BankThink

The CRA Is Not a Fair Lending Law

The ongoing regulatory emphasis on enforcing the anti-discrimination provisions of the Equal Credit Opportunity Act and Fair Housing Act has had an unintended and counterproductive consequence. It is undermining the legislative rationale of the Community Reinvestment Act and threatening its effectiveness.

In regulators' push to root out lending discrimination based on race or ethnicity, they have co-opted the CRA as a fair lending enforcement tool. The last several years have seen a spate of banks with downgraded CRA ratings based solely on evidence of inadequate compliance with other laws. Many of these banks performed well on traditional measures of CRA compliance-that is, on the loans, investments and services provided to their communities, particularly to lower-income individuals and neighborhoods. But evidence of discriminatory or other illegal credit practices overrode even outstanding traditional CRA performance.

Using the CRA to enforce fair lending laws ignores the fact that the CRA makes no mention of race, ethnicity or any other prohibited factor. Nor does it outlaw lending discrimination based on prohibited factors.

Unlike the Equal Credit Opportunity Act or the Fair Housing Act, the CRA is colorblind. Its explicit purpose is to require regulators to encourage banks "to help meet the credit needs of the local communities in which they are chartered." To achieve that purpose, Congress directed the regulators to assess a bank's "record of meeting the credit needs of its entire community, including low- and moderate-income neighborhoods, consistent with the safe and sound operation."

Notwithstanding Congress's unambiguously stated purpose and direction, the CRA is increasingly and perhaps primarily morphing into a means of enforcing fair lending laws. In addition to rating downgrades that have nothing to do with how well a bank performed on traditional measures of CRA compliance, the regulators' fair lending examination guidelines also ignore that the CRA is colorblind. These guidelines direct examiners to use a bank's CRA compliance record in their analysis for redlining based on racial or ethnic characteristics. The Consumer Financial Protection Bureau's examination procedures instruct its examiners to review a bank's CRA evaluation for "any information related to fair lending risk."

As a result, the CRA is at risk of losing its unique, non-race-based rationale. This rationale acknowledges that lower-income individuals and neighborhoods come in all races and ethnicities, and that banks must serve those people and communities whether or not they are predominantly minority. Conflagrating the CRA with the fair lending laws diminishes the uniqueness of the CRA and risks reducing banking services in certain lower-income communities.

Poverty is not only an issue in inner cities, where people who are members of protected races and ethnicities are seen as most likely to live. It is also an issue in rural America. According to the Institute for Research on Poverty at the University of Wisconsin-Madison, the inner city poverty rate is 19.7% and the poverty rate in rural areas and small towns is 16.5%.

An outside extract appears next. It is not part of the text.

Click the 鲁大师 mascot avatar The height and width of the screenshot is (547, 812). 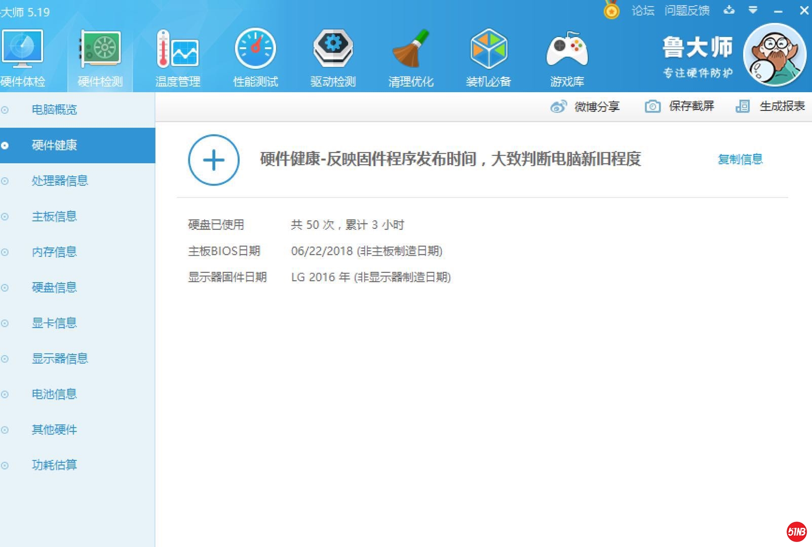click(774, 55)
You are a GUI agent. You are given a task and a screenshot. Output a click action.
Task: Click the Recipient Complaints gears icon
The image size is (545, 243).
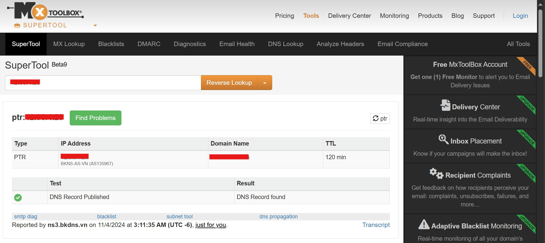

The CRA compels banks whose communities include small towns and rural areas to serve the credit needs of those communities' lower-income neighborhood and residents and grades them on that service. Banks are required to receive a minimum satisfactory CRA rating in order to merge with or acquire other institutions, or even open a new branch. But if that grade can be diminished by allegations of unrelated illegal credit practices, the incentive to expend resources to serve those communities is also diminished. After all, if banks that meet CRA standards still risk having their ratings downgraded due to unrelated activities, the ratings lose their meaning and utility. Banks at risk of a downgrade on unrelated grounds will have no reason to strive to meet satisfactory CRA standards.

Keeping the CRA colorblind is in the interest of both the industry and community advocates. Banks must be able to plan to address the CRA's mandate that they help serve community credit needs, including the needs of the lower-income people and neighborhoods in their service areas.

Community advocates should be supportive of such efforts because the CRA's mandate is in addition to, not instead of, a bank's obligation to extend credit in a non-discriminatory manner. Put another way, community advocates should recognize that the fair lending laws in and of themselves are sufficiently strong to combat discrimination on the basis of race, ethnicity, age and sex. They should also recognize that the CRA is necessary to ensure that all lower-income communities and individuals, whether or not they are minorities, are adequately served by their local banks.

In sum, co-opting the CRA for fair lending enforcement is inconsistent with its congressional purpose. The law's primary objective of encouraging banks to offer credit-related services to lower-income individuals and communities is undermined if CRA ratings are determined by other factors.

The CRA should be restored to its original mission before its colorblind uniqueness is fully lost in a misguided effort to repurpose it. If regulators respect the CRA's uniqueness, the rule can complement fair lending laws' focus on racial or ethnic discrimination in large metropolitan areas with a parallel focus on banking services to lower-income individuals and neighborhoods-wherever they may be and whomever may live there.

Warren W. Traiger is counsel in the New York office of BuckleySandler LLP.